_BEREITGESTELLTER AUSZUG_:
────
Martin H. 21. Juli 2006 um 12:34

Im Groben fand ich den Film in Ordnung. Aber es klang immer so, als könnte der Einzelne nichts dagegen unternehmen. Interessant wäre gewesen, wenn der Autor versucht hätte seinen Auskunftsanspruch gegenüber den Werbeversendern durchzusetzen, und dies auch dokumentiert hätte.

Antworten

Andi 23. Juli 2006 um 20:29

Hab die Doku leider nicht gesehen, saß dafür mal ne Zeitlang im Happy Digits Callcenter. Und was da an Profilen zusammengestellt wird, ist nicht mehr feierlich. Wer gerne die Handy-Nr. und Stamm-Shopping Adressen (und gekaufeten Artikel) von Dirk Nowitzki haben möchte oder die Telefonrechnung von Verona Pooth aufschlüsseln, der setze sich mal dort an die Rechner…. Das sind Datenkraken.

\“Die Wirtschaft ist das Böse, sie will den Menschen unterjochen\“
Vielleicht noch nicht heute, aber mit diesen und weiteren Daten, kein Problem in den nächsten 15 Jahren….
────
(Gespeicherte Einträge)
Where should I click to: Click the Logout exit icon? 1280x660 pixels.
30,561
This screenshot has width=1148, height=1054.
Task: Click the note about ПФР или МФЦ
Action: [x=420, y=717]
────
_AUFGABENDETAILS_: Ersetze im Kommentartext „Film“ durch „Beitrag“ und gib den Abschnitt beginnend mit „Martin H. 21.“ bis einschließlich „auch dokumentiert hätte.“ erneut wieder. Stütze dich ausschließlich auf den Kommentartext.

_SCHRIFTLICHE ANTWORT_:
Martin H. 21. Juli 2006 um 12:34

Im Groben fand ich den Beitrag in Ordnung. Aber es klang immer so, als könnte der Einzelne nichts dagegen unternehmen. Interessant wäre gewesen, wenn der Autor versucht hätte seinen Auskunftsanspruch gegenüber den Werbeversendern durchzusetzen, und dies auch dokumentiert hätte.